In March 2019, Esken opposed the European Union's Directive on Copyright in the Digital Single Market and its article 13.

Also in 2019, Esken called repeatedly for a renegotiation of the 2018 coalition treaty on issues such as government spending and climate change policy.

Following the 2022 Russian invasion of Ukraine, Esken became the member of her Social Democrats’ leadership to call on Gerhard Schröder to quit the party when he kept defending his close ties to Russia’s leadership.

During the Gaza war, in support of Israel's actions Esken announced that she had cancelled a meeting with American-Jewish US Senator, Bernie Sanders, over his stance on the war, which he said included war crimes on both sides. Esken wrote on Bluesky Social: “He (Sanders) would have had the chance to ... clearly stand on the side of Israel and against the terror of Hamas and others. But he doesn’t do that." In response, a Sanders staffer was quoted as saying, “Bernie had never heard of Saskia Esken, but I’m sure he would have been pleased to meet her.”

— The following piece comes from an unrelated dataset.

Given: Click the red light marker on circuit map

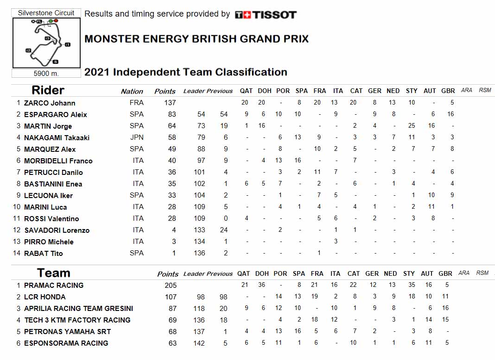Looking at the screenshot, I should coord(56,21).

On 1 May 2024, in an Interview with the Austrian television news broadcast Zeit im Bild (ORF), Esken described the Far-right Alternative for Germany as a Nazi Party and compared it to Joseph Goebbels. She said, they want to destroy democracy.

==Controversy==
In mid-2020, the Berlin attorney general's office received hundreds of complaints accusing Esken of slander for using the term "Covidiots" on Twitter; Esken had said that protesters at a Berlin march threatened the health of others by violating social distancing rules and ignoring requirements to wear masks. The prosecutors dismissed the legal complaints, arguing that Esken was exercising her constitutional right to express her opinion.